======== Page text

21 March 2022

Forfeiture is returning; Tenants and Landlords beware

Over the last two years Coronavirus regulations have prevented landlords from forfeiting a lease on the grounds of rent arrears. With those regulations coming to an end on 26 March 2022, Graham Halsall considers whether tenants and landlords are prepared for the landscape ahead.

Forfeiture is a remedy available to a landlord in circumstances where the tenant has breached a covenant or condition in the lease, for example the covenant to pay rent. The effect of forfeiture is to terminate the lease, subject to the tenant’s right to claim relief from forfeiture.

With many businesses forced to close during the pandemic, the government introduced a number of protections for commercial tenants unable to pay their rent. Among those protections was a moratorium on forfeiture on the grounds of rent arrears. That moratorium is coming to an end on 26 March 2022. In its place, will be an entirely new set of protections brought in by the Commercial Rent (Coronavirus) Bill. I posted a blog about this last year: https://www.scwlegal.co.uk/blog/gh-commercial-rent-scheme.html.

Whilst this legislation will introduce a new moratorium on forfeiture, this will be far more limited in its application. The new moratorium will only apply to “protected debt rent”, meaning that not all rent arrears will be protected. As a result, landlords and tenants need to be prepared for the return of forfeiture and, after such a long hiatus, it is worth a reminder of some of the pitfalls in this area.

Forfeiture by peaceable re-entry

One of the immediate pitfalls for tenants is forfeiture by peaceable re-entry. This is where the landlord effects forfeiture by physically entering the property and recovering possession (for example, by changing the locks). This can be done without a Court order and usually takes place without notice and when the property is empty.

Tenants that are in arrears of rent that do not fall into the category of “protected debt rent” will be exposed to this kind of action as soon as the clock strikes midnight on 25 March 2022. Many tenants could find themselves locked out of their premises and unable to operate their business. In these circumstances, the tenant can apply to Court and seek relief from forfeiture and, in emergency cases, it may be possible to obtain an injunction to reinstate access pending the outcome of the relief application. However, these are costly and potentially time-consuming remedies and success cannot be guaranteed. Moreover, the delay in reinstating access may cause irreparable damage to the tenant’s business.

Tenants should be alive to the risk of forfeiture, but particularly forfeiture by peaceable re-entry. Otherwise, they could find themselves ejected from their business for an unsustainable period of time.

================

> **Task instructions**:
1 - List each distinct calendar date that appears in the article on forfeiture.
2 - Answer these from the article on forfeiture:
(a) What does forfeiture terminate?
(b) Which piece of legislation brings in the new set of protections?
(c) What example is given of a landlord physically recovering possession?
3 - Write the next part of the article on forfeiture, picking up after its final paragraph.

======== Provided data

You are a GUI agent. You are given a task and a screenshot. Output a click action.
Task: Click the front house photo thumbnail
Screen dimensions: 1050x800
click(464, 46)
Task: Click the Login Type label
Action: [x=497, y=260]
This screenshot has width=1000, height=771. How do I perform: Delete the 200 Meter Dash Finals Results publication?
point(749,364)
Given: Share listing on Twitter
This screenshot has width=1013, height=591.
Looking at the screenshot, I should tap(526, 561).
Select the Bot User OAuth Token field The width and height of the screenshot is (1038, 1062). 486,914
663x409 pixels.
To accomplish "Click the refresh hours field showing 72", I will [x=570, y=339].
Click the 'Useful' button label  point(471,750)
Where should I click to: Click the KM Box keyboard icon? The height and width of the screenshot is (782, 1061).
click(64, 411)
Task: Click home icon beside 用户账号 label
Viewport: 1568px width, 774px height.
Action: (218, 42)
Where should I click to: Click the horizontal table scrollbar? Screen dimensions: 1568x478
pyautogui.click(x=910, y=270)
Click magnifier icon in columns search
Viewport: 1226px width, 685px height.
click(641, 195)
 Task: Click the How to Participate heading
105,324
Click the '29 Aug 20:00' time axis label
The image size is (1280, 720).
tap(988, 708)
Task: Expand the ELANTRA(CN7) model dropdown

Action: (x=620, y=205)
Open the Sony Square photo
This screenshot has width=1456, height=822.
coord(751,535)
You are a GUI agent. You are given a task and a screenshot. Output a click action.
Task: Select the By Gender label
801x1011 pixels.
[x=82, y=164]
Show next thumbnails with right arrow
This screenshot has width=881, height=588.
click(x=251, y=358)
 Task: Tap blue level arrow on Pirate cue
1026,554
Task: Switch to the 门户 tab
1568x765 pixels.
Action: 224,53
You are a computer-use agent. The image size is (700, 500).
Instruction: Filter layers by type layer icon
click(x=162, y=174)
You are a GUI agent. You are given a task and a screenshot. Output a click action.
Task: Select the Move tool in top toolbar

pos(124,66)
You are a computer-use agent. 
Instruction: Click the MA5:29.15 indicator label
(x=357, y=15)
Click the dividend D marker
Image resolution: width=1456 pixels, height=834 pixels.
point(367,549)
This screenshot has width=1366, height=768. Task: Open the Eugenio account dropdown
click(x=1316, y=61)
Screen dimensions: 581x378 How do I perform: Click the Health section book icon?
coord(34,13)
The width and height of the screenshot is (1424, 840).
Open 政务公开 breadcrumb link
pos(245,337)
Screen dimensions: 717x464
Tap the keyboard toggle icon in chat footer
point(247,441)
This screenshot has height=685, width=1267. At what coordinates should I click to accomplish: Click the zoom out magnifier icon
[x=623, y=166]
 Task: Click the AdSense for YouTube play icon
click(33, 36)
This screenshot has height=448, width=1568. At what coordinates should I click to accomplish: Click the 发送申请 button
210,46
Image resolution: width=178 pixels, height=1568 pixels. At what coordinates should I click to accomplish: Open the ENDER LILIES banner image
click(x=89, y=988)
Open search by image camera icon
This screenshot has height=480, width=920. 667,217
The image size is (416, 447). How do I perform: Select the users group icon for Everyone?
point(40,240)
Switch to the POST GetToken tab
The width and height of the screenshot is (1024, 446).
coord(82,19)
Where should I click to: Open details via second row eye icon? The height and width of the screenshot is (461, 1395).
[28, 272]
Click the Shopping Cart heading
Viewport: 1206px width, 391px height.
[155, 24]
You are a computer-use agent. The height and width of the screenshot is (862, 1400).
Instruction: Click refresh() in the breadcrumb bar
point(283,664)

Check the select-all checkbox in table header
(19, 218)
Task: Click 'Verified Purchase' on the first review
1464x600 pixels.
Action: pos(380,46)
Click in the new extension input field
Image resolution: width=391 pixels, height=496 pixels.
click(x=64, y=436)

================

> **Written responses**:
1 -
21 March 2022
26 March 2022
25 March 2022

2 -
(a) The lease, subject to the tenant's right to claim relief from forfeiture.
(b) The Commercial Rent (Coronavirus) Bill.
(c) Changing the locks.

3 -
Waiver occurs when the landlord, with knowledge of the breach of the lease, acts in a way which acknowledges the continued existence of the lease and communicates this to the tenant in some way. Demands for rent are a classic example of waiver, but it could be any conduct. It is easy for a landlord to inadvertently waive forfeiture.

If the landlord has waived the right of forfeiture, then the remedy is no longer available for that particular breach (unless the breach is of a continuing nature). For rent arrears cases, that means the right of forfeiture could be lost forever.

During the pandemic, landlords have benefited from their own form of moratorium, such that the landlord’s conduct could not amount to waiver in relation to rent arrears (other than an express waiver in writing). This protection similarly ends on 26 March 2022. Therefore, landlords with intentions to forfeit need to be wary about their conduct from this point on.

Relief from forfeiture

Forfeiture brings about the end of the lease. However, the lease can be reinstated if a Court makes an order for relief from forfeiture. Generally, the Court will grant relief if the tenant has remedied the breach and is satisfied that there will be no similar breaches in the future. If granted, relief has the effect of restoring the lease as though the forfeiture had never taken place.

Even if a forfeiture dispute is settled by agreement, it is important to remember that the landlord and tenant relationship going forward needs to be regularised. This could be done either by the tenant securing an order for relief from the Court (which can be done with the consent of the landlord) or by the parties entering into a new arrangement. If nothing is done to regularise the relationship, this can lead to uncertainty and problems can arise further down the line. In the aftermath of a dispute, this can be overlooked.

Forfeiture was already a complicated area. With all the introduction of new rules and protections, it has become even more so. If you are considering or facing forfeiture action, please do not hesitate to contact us for advice.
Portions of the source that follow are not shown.